Aim:
Rewrite the data beginning at the line that contains "You are a GUI agent. The screenshot is 630×874." and ending after the line that contains "Competition (560, 520)", shifting every coordinate in the answers by adding 70 to each number.

Data supplied:
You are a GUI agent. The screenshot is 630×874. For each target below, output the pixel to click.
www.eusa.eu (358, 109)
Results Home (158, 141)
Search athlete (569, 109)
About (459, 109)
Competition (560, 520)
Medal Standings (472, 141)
---
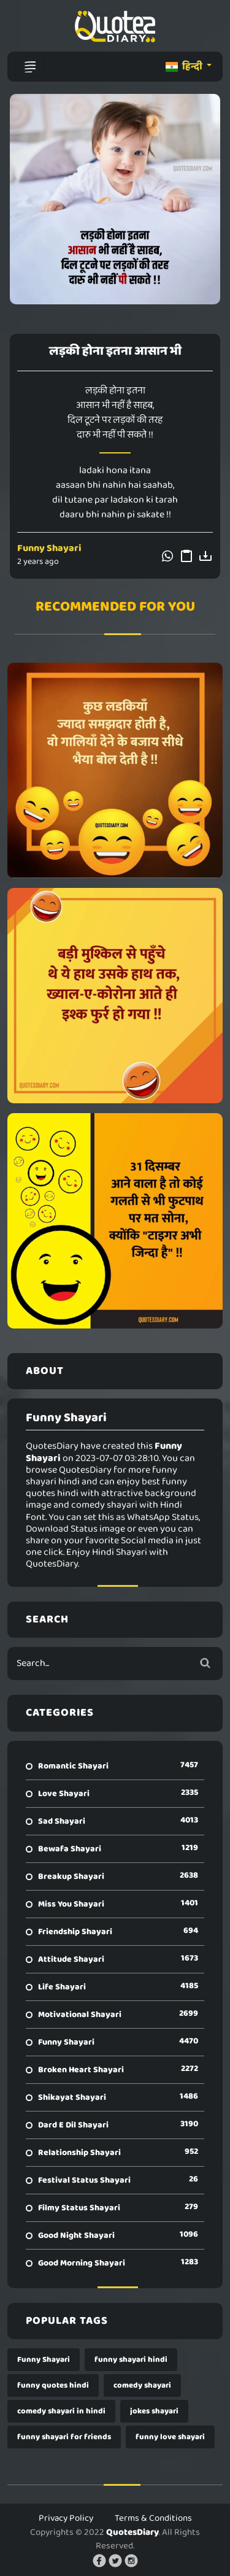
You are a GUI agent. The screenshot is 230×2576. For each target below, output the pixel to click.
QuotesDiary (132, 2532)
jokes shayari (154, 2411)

Task output:
You are a GUI agent. The screenshot is 630×874. For each target below, output the pixel to click.
www.eusa.eu (428, 179)
Results Home (228, 211)
Search athlete (639, 179)
About (529, 179)
Competition (630, 590)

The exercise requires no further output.